The data:
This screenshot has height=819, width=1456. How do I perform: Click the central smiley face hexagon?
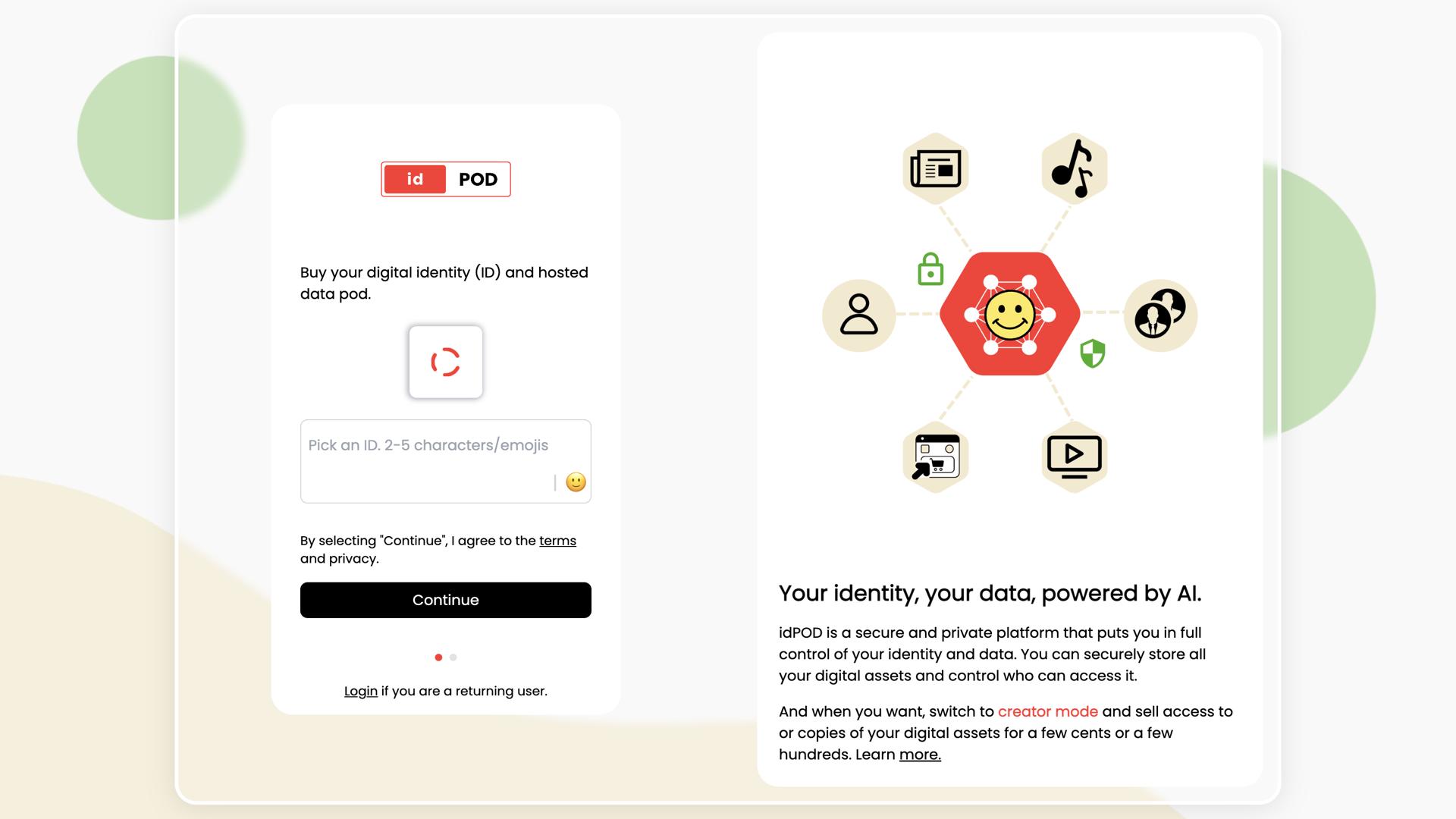[1009, 314]
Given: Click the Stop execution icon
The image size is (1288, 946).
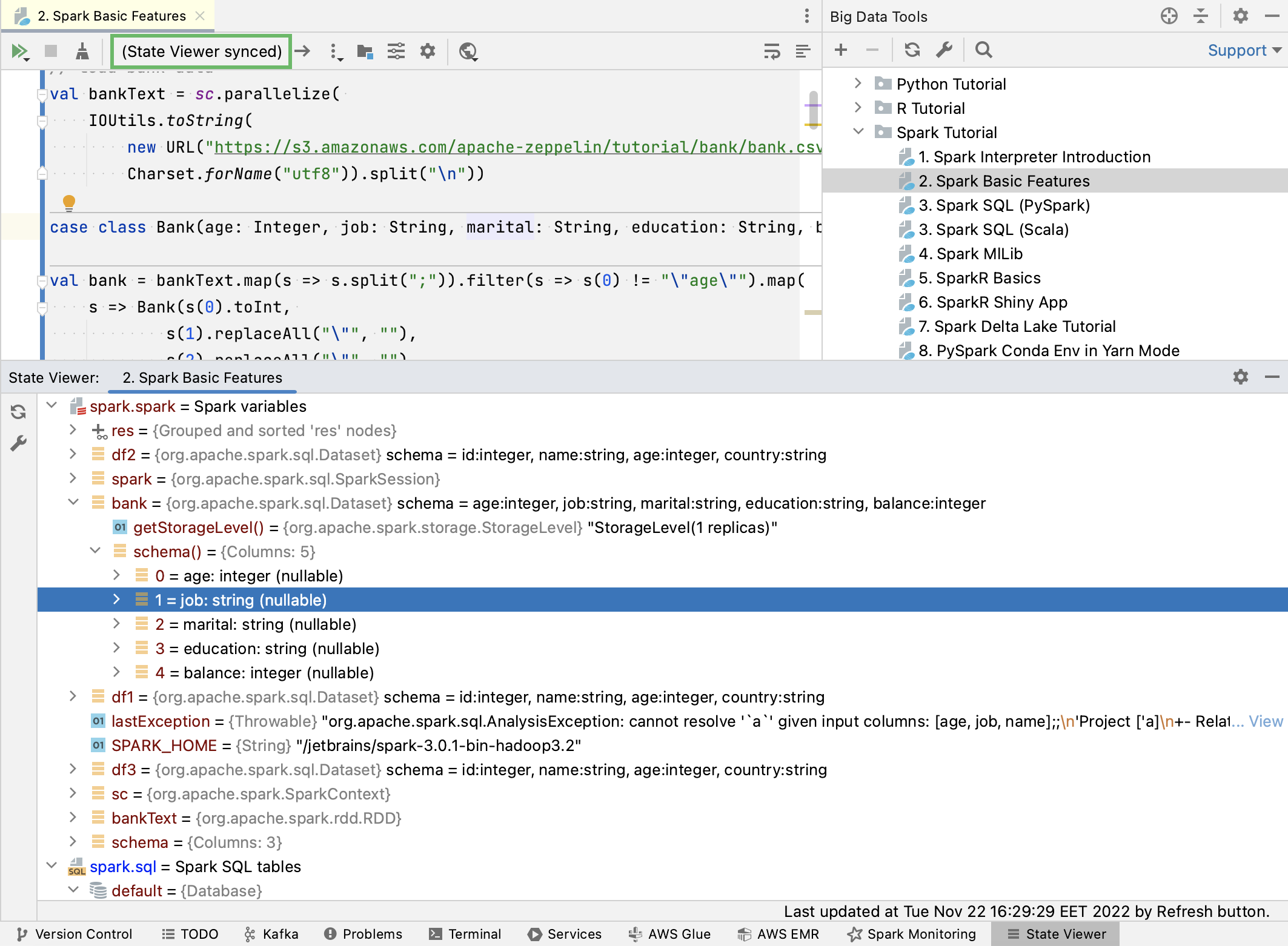Looking at the screenshot, I should [50, 51].
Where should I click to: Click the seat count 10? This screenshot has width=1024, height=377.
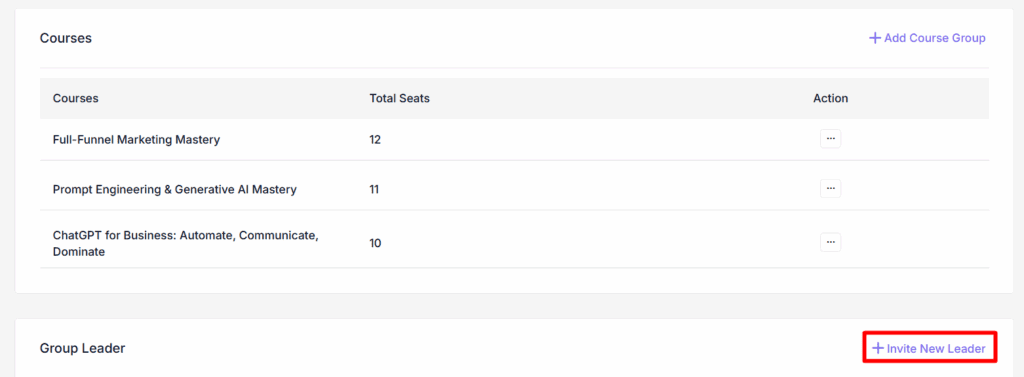click(x=376, y=243)
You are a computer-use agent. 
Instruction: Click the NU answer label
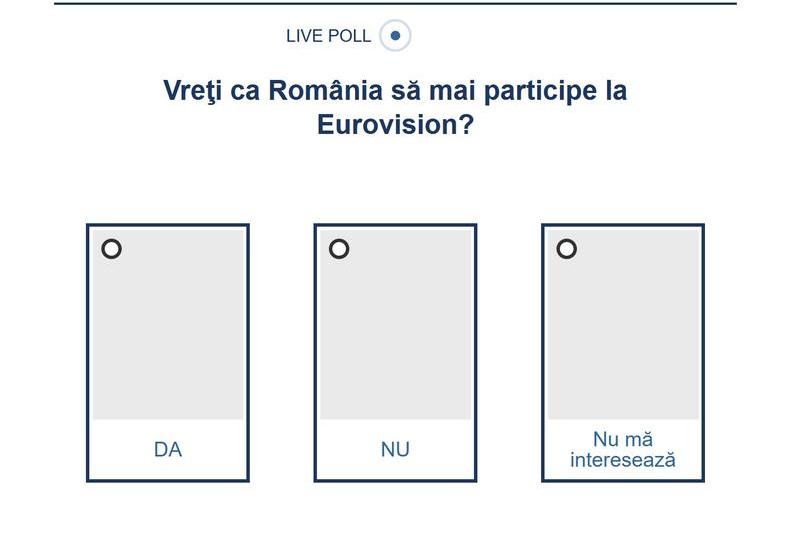395,450
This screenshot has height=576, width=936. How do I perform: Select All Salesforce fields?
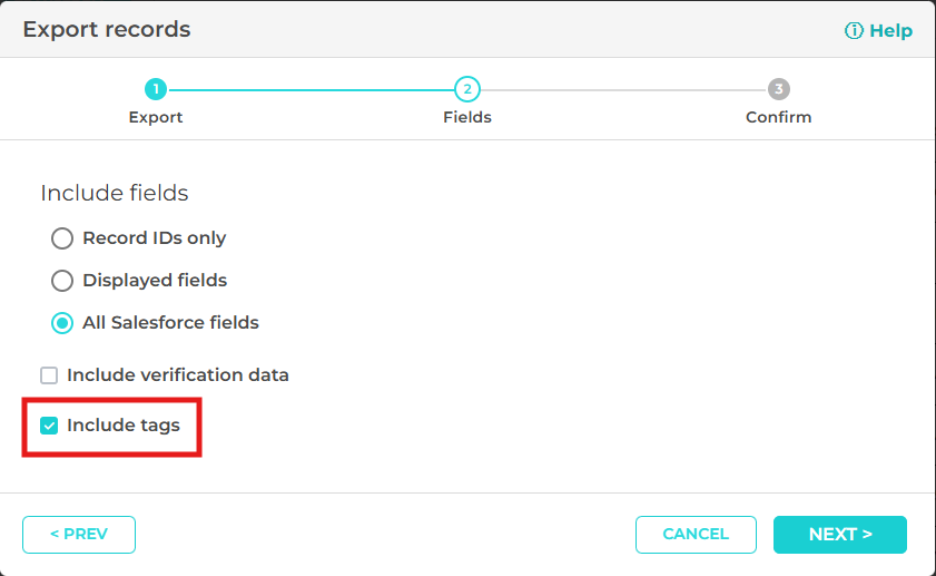[62, 322]
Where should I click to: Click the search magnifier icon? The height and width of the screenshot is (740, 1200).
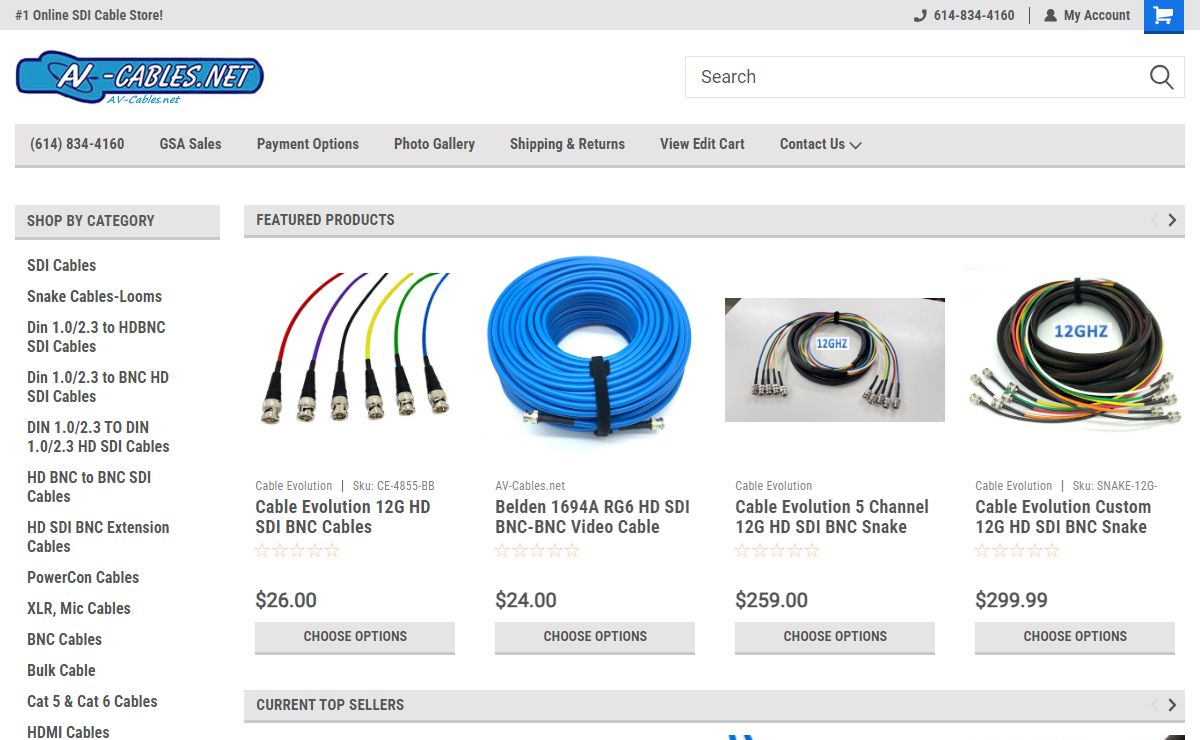point(1161,77)
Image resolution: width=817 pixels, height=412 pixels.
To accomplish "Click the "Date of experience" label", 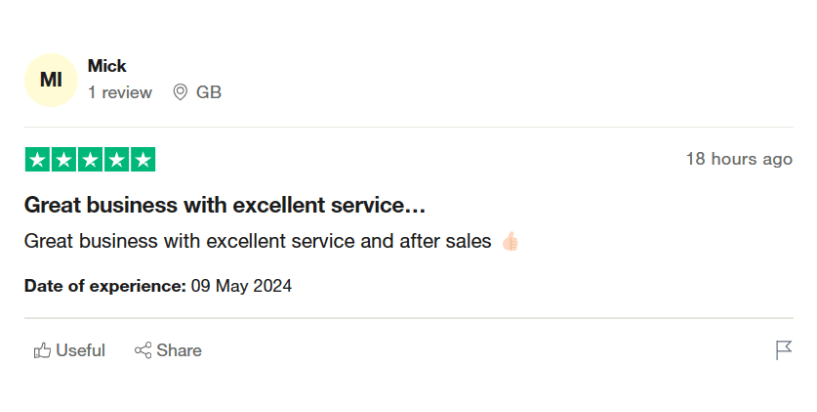I will [105, 286].
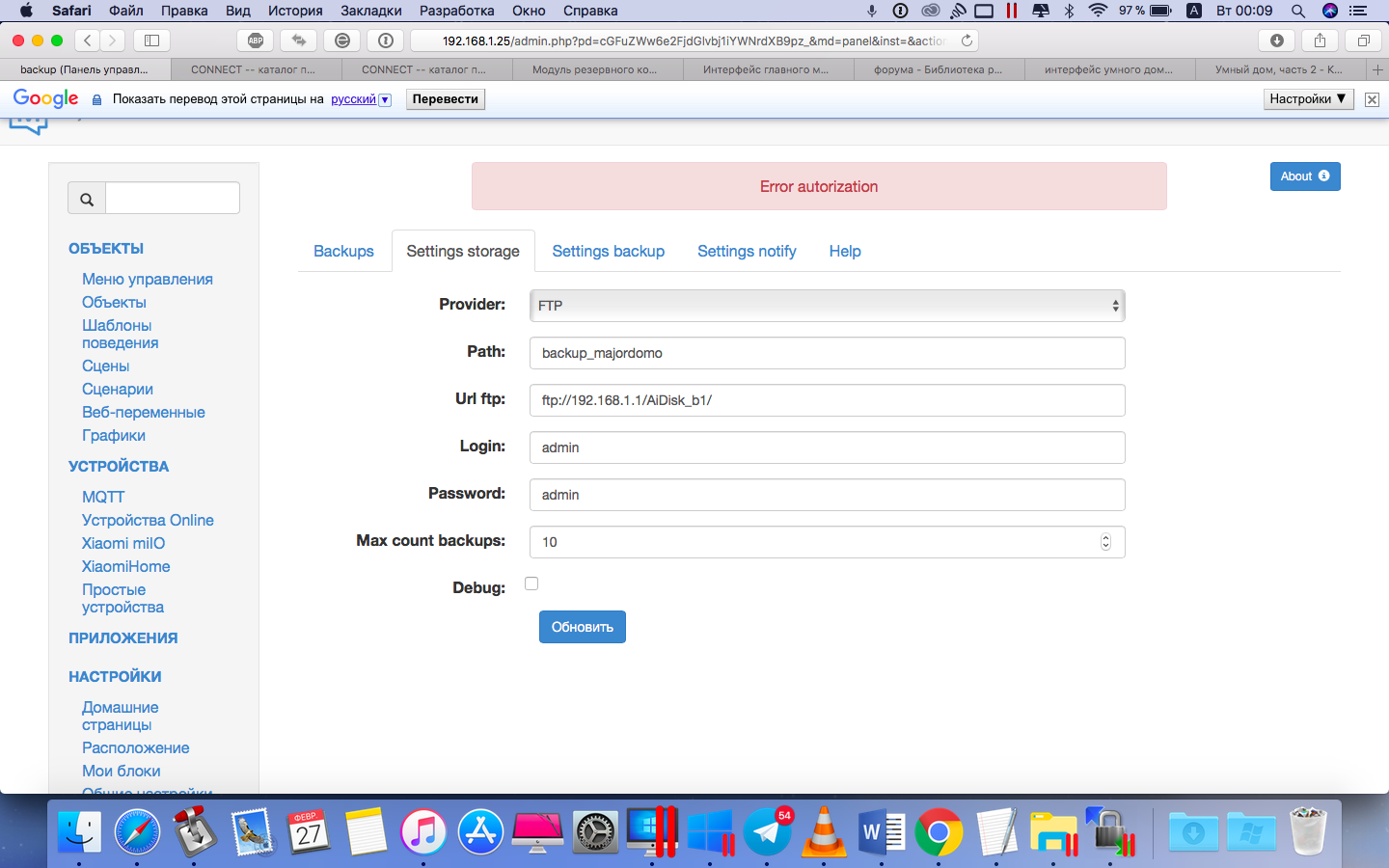Screen dimensions: 1389x868
Task: Close the Google translate bar
Action: click(x=1372, y=99)
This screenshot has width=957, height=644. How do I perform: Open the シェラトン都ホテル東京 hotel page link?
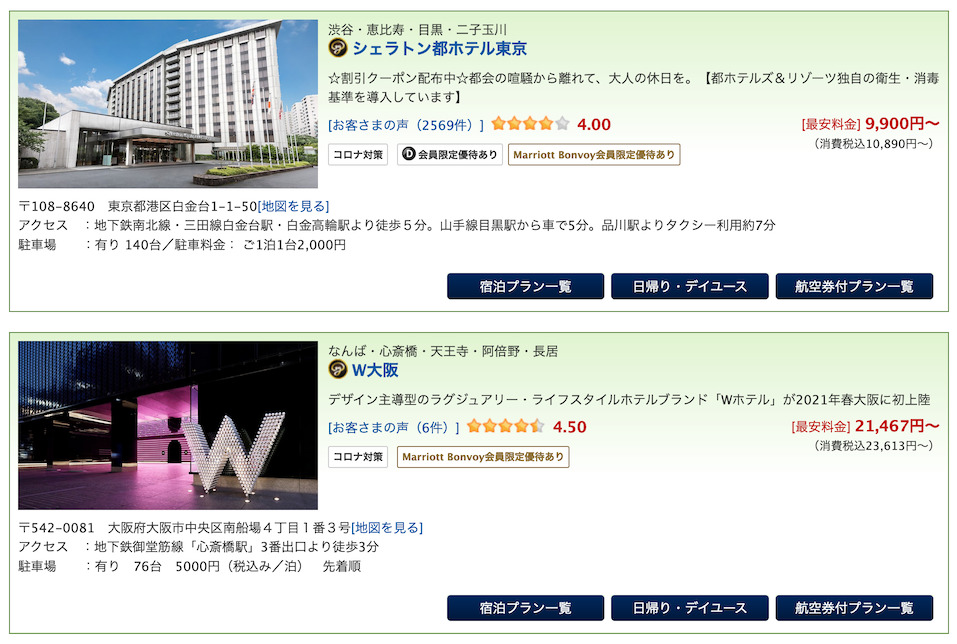439,48
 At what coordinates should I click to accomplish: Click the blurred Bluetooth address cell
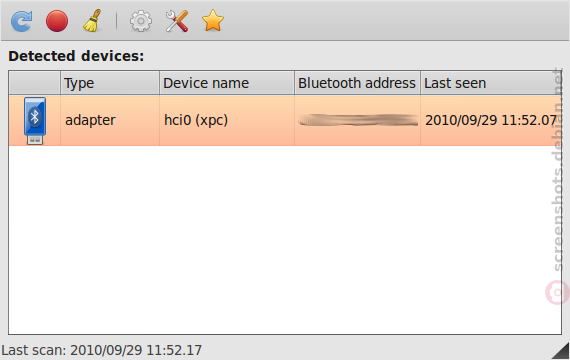click(x=357, y=120)
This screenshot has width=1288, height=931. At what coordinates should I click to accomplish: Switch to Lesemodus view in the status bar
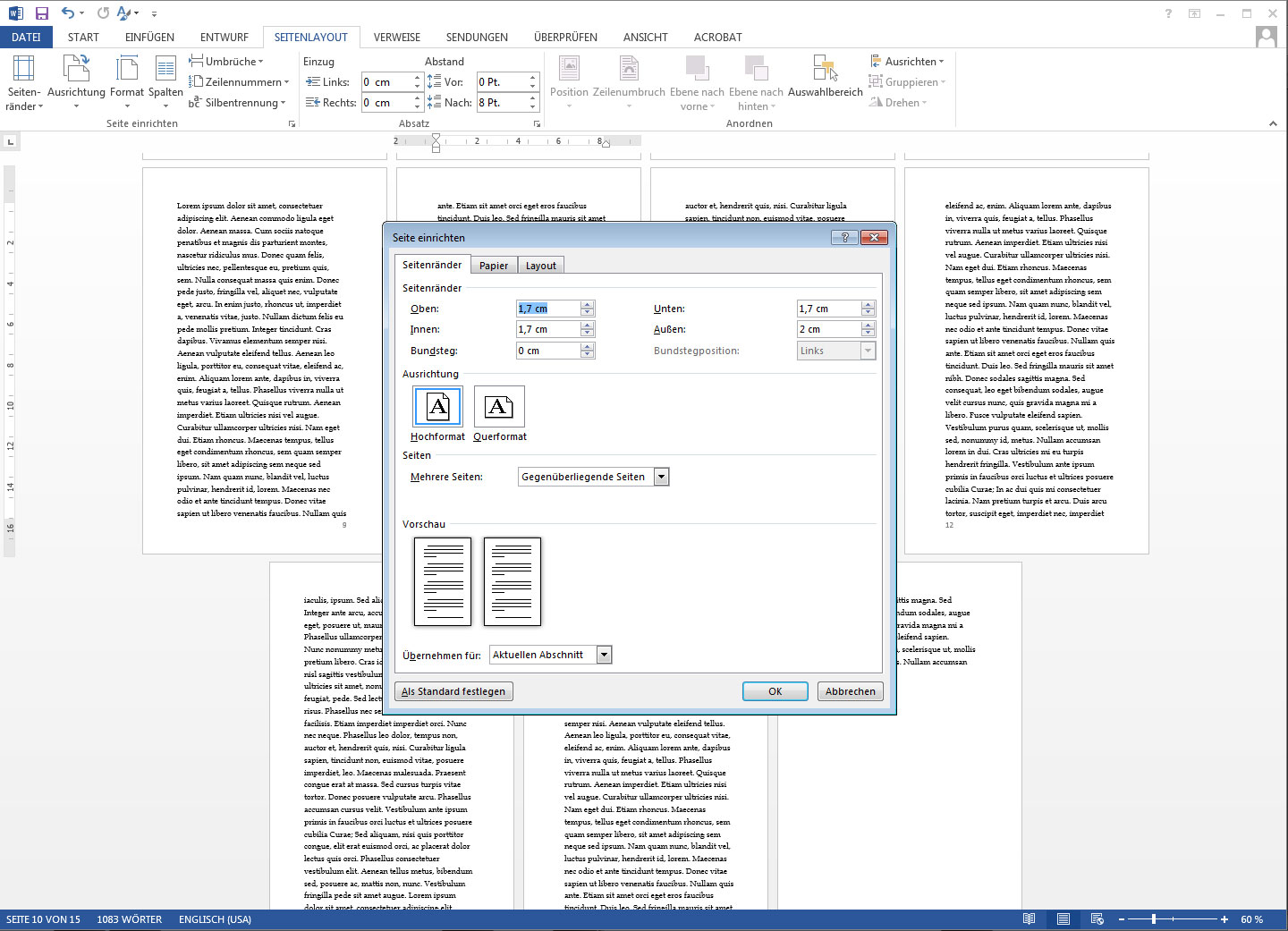point(1029,919)
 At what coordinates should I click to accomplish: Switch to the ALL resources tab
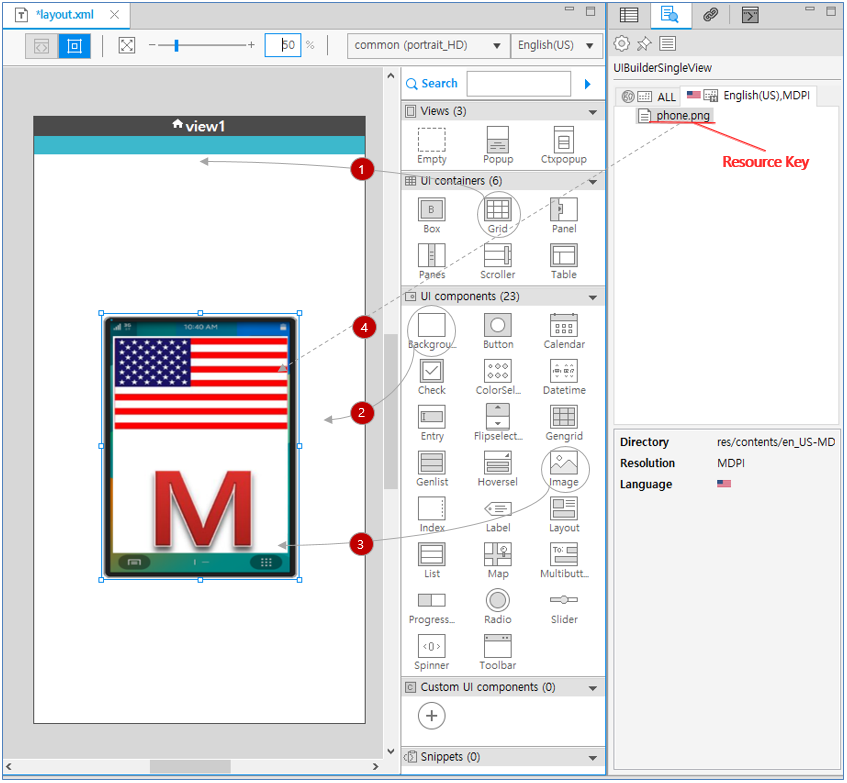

Task item:
Return the line containing "This screenshot has width=1288, height=931." and every line after it through the end of the records above, exactly and nothing else, but not the pictures.

Exercise response:
This screenshot has width=1288, height=931. At what coordinates should I click to accomplish: Switch to Lesemodus view in the status bar
point(1029,919)
 At what coordinates should I click to accomplish: Switch to the ALL resources tab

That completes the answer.